Entries on where items appear:
★ ★ ★

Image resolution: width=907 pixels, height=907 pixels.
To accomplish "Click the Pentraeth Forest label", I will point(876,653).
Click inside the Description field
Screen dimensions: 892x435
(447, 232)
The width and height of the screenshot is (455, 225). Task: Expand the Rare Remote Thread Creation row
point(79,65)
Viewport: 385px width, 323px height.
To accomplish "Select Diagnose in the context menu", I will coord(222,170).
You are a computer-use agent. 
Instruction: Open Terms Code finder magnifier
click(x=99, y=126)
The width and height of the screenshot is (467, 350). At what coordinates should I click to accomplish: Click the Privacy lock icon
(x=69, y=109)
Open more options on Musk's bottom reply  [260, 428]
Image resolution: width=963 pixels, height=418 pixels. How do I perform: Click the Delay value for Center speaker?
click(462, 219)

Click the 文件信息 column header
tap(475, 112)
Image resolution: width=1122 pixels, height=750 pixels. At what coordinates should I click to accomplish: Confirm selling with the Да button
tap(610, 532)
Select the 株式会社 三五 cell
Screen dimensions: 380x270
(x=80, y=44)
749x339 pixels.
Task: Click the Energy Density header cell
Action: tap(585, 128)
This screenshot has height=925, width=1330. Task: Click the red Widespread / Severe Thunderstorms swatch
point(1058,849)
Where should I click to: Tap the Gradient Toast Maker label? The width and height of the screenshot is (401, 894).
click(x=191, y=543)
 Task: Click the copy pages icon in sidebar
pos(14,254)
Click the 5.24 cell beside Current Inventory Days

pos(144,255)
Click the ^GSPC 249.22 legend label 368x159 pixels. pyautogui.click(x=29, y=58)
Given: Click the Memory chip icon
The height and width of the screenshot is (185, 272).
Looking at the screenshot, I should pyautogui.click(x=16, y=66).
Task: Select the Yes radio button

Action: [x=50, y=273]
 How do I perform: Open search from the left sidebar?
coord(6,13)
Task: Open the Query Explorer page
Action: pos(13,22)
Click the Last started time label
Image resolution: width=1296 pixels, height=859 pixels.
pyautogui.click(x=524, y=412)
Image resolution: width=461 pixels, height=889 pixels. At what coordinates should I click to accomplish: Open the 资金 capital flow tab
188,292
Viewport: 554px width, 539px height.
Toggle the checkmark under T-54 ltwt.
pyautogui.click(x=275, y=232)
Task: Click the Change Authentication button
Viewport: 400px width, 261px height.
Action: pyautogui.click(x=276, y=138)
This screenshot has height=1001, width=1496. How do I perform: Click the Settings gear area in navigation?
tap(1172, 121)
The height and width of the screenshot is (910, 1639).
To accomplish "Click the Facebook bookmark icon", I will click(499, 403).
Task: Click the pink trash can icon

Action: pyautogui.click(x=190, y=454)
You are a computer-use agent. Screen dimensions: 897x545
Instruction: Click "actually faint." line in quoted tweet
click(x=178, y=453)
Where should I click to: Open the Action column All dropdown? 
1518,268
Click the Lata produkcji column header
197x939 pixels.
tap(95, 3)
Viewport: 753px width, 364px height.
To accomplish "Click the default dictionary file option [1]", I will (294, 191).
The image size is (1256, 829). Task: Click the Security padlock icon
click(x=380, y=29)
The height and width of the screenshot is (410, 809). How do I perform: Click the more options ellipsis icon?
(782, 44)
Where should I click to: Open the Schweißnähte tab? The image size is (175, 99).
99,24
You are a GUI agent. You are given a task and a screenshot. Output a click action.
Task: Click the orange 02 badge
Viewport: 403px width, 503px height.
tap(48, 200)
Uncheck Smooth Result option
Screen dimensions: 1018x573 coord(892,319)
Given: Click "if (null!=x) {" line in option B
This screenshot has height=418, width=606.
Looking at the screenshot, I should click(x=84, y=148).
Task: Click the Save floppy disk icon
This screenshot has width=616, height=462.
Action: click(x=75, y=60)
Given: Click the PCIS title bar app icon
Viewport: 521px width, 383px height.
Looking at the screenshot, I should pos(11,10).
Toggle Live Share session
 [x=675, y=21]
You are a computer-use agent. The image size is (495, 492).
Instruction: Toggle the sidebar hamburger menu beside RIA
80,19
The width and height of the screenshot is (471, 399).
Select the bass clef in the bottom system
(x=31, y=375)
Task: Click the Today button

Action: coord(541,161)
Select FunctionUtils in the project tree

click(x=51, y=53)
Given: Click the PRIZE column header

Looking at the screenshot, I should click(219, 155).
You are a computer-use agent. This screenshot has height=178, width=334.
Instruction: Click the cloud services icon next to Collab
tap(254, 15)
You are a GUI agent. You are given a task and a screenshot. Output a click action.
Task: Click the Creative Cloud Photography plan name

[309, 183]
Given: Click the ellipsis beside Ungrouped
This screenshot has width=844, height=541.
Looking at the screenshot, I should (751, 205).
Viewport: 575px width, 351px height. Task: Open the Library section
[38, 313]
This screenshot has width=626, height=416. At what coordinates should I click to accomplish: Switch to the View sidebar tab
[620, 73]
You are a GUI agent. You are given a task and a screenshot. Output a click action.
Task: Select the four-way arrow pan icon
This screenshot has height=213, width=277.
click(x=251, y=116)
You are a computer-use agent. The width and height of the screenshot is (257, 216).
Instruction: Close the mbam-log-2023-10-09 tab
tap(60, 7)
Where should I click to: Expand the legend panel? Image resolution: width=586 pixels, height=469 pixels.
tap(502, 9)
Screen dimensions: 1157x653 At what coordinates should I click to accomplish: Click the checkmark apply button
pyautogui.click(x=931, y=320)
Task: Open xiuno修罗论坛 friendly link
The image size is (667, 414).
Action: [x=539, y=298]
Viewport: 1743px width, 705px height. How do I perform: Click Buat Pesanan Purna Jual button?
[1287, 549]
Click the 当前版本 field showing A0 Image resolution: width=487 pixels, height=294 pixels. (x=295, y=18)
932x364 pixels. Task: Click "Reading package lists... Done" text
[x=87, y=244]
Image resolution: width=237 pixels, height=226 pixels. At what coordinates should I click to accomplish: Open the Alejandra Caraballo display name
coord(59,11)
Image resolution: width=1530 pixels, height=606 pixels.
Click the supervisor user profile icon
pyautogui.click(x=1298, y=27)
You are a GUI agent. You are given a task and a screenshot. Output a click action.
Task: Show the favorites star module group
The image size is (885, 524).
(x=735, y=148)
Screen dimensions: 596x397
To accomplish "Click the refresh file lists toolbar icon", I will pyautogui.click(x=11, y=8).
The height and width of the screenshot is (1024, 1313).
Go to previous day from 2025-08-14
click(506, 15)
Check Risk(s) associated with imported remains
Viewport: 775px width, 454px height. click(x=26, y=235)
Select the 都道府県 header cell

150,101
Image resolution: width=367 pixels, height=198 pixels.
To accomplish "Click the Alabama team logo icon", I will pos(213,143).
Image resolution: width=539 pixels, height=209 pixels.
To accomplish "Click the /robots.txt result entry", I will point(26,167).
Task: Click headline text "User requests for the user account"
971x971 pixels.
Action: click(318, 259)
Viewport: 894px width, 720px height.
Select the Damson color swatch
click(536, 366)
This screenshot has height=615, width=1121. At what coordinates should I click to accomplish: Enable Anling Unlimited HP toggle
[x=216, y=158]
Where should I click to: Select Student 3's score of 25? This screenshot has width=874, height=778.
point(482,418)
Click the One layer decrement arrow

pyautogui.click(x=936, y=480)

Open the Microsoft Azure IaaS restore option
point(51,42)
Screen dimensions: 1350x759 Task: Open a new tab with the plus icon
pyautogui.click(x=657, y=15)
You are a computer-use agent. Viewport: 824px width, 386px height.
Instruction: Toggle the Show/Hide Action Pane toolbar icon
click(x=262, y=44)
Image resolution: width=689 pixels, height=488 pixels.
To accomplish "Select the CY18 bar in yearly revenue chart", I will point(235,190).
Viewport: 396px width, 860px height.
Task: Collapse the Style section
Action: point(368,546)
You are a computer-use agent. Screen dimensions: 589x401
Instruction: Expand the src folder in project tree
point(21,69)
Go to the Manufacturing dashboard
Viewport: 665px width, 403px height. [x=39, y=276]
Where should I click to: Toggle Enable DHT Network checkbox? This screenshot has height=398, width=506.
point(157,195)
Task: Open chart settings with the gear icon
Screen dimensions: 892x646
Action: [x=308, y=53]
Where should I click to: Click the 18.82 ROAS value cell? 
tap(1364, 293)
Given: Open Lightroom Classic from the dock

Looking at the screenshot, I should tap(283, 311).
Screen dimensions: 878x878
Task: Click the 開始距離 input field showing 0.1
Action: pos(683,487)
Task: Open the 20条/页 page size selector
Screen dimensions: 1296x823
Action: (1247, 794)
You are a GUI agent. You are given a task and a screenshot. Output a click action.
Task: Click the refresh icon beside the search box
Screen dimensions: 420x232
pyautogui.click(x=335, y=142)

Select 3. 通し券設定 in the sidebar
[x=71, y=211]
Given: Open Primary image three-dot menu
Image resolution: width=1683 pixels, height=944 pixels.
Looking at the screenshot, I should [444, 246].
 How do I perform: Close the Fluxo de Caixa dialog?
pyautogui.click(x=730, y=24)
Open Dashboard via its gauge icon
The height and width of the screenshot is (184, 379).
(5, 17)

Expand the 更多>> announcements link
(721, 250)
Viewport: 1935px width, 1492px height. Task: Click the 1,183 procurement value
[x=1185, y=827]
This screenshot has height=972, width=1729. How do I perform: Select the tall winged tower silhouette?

★ ★ ★

Exercise description: Render the stretch of the items from the line containing "Task: Click the Today button" through the line containing "click(x=251, y=116)" as a Markdown table with the columns Row and Line. Give each non-blank line its own numbered row.

Worked answer:
| Row | Line |
|---|---|
| 1 | Task: Click the Today button |
| 2 | Action: coord(541,161) |
| 3 | Select FunctionUtils in the project tree |
| 4 | click(x=51, y=53) |
| 5 | Given: Click the PRIZE column header |
| 6 | Looking at the screenshot, I should click(219, 155). |
| 7 | You are a computer-use agent. This screenshot has height=178, width=334. |
| 8 | Instruction: Click the cloud services icon next to Collab |
| 9 | tap(254, 15) |
| 10 | You are a GUI agent. You are given a task and a screenshot. Output a click action. |
| 11 | Task: Click the Creative Cloud Photography plan name |
| 12 | [309, 183] |
| 13 | Given: Click the ellipsis beside Ungrouped |
| 14 | This screenshot has width=844, height=541. |
| 15 | Looking at the screenshot, I should (751, 205). |
| 16 | Viewport: 575px width, 351px height. Task: Open the Library section |
| 17 | [38, 313] |
| 18 | This screenshot has width=626, height=416. At what coordinates should I click to accomplish: Switch to the View sidebar tab |
| 19 | [620, 73] |
| 20 | You are a GUI agent. You are given a task and a screenshot. Output a click action. |
| 21 | Task: Select the four-way arrow pan icon |
| 22 | This screenshot has height=213, width=277. |
| 23 | click(x=251, y=116) |